**WHAT IS EXPECTED**.
Pull out every line in the rows below that contains the word "profile".

**DATA PROVIDED**.
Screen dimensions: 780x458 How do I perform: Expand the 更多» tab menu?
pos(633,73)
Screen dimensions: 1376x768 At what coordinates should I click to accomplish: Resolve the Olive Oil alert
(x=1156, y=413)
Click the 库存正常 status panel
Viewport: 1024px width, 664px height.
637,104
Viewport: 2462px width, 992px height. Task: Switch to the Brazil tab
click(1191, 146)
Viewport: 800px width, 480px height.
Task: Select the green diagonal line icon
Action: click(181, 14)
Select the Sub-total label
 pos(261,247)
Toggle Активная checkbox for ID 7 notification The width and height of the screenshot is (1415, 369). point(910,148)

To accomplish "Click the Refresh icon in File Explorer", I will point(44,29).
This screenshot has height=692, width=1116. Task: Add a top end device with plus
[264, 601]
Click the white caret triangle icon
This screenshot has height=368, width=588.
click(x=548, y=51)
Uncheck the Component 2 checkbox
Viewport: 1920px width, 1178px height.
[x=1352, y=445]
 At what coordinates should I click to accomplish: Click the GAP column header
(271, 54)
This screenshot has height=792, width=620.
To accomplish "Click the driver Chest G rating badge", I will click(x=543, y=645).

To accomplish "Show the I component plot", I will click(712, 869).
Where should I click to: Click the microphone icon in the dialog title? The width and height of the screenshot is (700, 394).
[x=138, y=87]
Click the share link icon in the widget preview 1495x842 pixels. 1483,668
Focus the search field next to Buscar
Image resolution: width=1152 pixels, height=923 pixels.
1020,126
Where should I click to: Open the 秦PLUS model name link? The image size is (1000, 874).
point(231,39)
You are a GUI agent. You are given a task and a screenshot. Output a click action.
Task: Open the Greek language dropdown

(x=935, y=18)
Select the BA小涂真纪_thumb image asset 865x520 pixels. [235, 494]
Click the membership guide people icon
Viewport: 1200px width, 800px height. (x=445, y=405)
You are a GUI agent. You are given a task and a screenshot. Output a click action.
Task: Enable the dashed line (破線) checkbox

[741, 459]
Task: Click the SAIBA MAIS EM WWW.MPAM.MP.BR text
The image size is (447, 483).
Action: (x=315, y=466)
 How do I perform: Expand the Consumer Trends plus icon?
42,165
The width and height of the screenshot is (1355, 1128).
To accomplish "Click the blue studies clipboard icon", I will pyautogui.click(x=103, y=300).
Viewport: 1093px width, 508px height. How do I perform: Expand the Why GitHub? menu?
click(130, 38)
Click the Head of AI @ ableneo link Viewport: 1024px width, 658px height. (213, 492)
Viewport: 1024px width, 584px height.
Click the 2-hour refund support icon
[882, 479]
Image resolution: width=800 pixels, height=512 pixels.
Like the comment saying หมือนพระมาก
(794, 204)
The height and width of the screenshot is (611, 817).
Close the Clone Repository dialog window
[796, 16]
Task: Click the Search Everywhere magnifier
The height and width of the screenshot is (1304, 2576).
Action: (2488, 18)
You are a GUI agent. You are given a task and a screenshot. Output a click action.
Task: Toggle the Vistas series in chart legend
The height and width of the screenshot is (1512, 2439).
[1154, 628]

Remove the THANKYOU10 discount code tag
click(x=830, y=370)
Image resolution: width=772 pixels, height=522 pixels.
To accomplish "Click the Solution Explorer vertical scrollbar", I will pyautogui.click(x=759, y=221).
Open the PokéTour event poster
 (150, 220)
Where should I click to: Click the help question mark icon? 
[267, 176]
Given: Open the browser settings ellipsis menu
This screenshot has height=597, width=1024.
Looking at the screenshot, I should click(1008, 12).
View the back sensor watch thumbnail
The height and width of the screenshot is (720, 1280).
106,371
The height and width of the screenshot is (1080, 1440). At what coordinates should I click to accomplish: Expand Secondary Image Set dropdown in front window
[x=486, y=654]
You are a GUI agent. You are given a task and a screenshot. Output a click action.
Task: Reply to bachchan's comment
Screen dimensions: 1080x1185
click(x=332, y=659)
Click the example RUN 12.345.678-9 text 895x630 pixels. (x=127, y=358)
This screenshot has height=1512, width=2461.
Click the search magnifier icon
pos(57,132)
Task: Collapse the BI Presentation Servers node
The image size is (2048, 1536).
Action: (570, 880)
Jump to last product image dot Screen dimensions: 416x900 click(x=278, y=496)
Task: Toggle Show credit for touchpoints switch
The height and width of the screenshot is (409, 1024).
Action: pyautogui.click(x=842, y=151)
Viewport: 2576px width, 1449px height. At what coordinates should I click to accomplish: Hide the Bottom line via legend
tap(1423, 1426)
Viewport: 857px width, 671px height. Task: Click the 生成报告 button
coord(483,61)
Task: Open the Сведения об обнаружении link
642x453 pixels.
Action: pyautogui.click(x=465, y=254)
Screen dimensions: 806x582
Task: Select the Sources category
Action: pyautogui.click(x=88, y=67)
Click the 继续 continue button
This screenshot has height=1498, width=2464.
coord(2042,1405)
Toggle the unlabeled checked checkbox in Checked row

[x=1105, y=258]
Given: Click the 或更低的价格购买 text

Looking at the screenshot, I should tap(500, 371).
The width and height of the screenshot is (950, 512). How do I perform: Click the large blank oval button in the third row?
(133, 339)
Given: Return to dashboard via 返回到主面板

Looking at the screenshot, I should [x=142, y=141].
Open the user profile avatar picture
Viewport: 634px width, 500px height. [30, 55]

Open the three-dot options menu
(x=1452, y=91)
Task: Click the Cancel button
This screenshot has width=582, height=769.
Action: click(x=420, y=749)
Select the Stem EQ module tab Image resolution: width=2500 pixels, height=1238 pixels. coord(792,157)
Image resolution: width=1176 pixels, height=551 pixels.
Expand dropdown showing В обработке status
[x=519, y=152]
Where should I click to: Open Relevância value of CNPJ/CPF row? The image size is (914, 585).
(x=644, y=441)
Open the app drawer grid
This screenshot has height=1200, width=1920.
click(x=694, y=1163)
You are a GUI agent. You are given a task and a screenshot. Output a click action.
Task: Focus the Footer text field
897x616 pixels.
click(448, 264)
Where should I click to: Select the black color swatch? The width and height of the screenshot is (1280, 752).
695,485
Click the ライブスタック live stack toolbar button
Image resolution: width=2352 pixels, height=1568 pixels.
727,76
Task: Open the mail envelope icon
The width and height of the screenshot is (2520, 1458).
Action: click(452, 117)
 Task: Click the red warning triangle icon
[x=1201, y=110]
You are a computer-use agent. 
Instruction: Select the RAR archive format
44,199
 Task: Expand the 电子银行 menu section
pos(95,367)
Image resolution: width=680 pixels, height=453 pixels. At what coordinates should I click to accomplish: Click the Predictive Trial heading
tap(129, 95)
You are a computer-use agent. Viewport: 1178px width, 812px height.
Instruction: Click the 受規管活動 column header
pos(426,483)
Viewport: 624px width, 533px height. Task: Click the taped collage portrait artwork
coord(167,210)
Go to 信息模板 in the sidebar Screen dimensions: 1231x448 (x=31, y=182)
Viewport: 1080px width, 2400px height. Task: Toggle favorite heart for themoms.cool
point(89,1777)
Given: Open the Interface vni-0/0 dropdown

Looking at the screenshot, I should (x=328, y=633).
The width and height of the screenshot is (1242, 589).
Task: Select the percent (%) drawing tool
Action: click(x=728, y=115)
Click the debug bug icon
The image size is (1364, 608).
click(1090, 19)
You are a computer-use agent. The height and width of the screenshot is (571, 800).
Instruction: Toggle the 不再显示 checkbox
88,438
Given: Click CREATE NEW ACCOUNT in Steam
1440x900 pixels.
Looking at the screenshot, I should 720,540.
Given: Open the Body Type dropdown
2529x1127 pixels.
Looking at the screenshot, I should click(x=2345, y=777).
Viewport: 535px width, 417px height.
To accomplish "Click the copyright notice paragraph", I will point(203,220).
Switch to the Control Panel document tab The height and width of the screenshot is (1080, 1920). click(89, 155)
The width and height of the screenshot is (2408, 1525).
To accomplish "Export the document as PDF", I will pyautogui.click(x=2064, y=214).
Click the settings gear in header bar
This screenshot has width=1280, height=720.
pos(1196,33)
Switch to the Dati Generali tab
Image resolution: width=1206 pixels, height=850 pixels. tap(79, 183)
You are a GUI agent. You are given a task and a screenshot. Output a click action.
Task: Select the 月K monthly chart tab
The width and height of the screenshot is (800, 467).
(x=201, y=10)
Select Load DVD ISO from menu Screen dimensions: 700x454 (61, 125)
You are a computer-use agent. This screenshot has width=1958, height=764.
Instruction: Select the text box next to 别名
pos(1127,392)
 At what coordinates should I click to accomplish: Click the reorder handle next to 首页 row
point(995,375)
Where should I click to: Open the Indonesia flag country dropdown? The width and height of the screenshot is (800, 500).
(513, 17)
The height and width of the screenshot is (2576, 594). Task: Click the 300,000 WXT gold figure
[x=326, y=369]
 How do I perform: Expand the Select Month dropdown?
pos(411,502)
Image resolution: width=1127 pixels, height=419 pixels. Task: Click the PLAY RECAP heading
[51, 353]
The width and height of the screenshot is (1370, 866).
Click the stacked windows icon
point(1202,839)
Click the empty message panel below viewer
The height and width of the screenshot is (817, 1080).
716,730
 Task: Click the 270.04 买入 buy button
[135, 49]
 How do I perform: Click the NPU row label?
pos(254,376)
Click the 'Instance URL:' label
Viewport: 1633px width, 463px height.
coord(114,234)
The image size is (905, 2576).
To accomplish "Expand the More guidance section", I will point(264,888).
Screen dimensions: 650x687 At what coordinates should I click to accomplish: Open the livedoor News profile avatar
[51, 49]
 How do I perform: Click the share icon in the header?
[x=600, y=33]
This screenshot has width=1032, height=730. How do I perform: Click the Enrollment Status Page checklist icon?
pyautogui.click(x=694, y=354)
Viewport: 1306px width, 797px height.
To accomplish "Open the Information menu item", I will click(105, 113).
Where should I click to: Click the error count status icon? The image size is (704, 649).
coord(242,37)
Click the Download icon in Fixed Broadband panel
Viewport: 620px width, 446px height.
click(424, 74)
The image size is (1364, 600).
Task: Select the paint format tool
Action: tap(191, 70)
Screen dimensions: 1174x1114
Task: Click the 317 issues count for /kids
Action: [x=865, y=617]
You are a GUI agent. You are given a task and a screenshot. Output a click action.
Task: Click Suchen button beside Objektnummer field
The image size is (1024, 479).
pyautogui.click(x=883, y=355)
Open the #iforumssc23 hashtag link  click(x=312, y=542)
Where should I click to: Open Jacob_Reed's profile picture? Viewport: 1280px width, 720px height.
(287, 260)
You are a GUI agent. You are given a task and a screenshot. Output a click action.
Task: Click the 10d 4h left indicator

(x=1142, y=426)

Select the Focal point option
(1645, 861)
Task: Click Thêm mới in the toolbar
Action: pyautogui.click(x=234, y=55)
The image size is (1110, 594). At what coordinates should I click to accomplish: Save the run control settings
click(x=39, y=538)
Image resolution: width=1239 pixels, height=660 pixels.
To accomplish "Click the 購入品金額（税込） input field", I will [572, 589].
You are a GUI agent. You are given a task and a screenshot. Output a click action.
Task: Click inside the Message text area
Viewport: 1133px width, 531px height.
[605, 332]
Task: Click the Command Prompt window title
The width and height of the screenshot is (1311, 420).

**THE COMPLETED TASK**.
Open the user profile avatar picture
Screen dimensions: 650x687 At what coordinates should I click to accomplish: Open the livedoor News profile avatar
Where should I click to: Open Jacob_Reed's profile picture? Viewport: 1280px width, 720px height.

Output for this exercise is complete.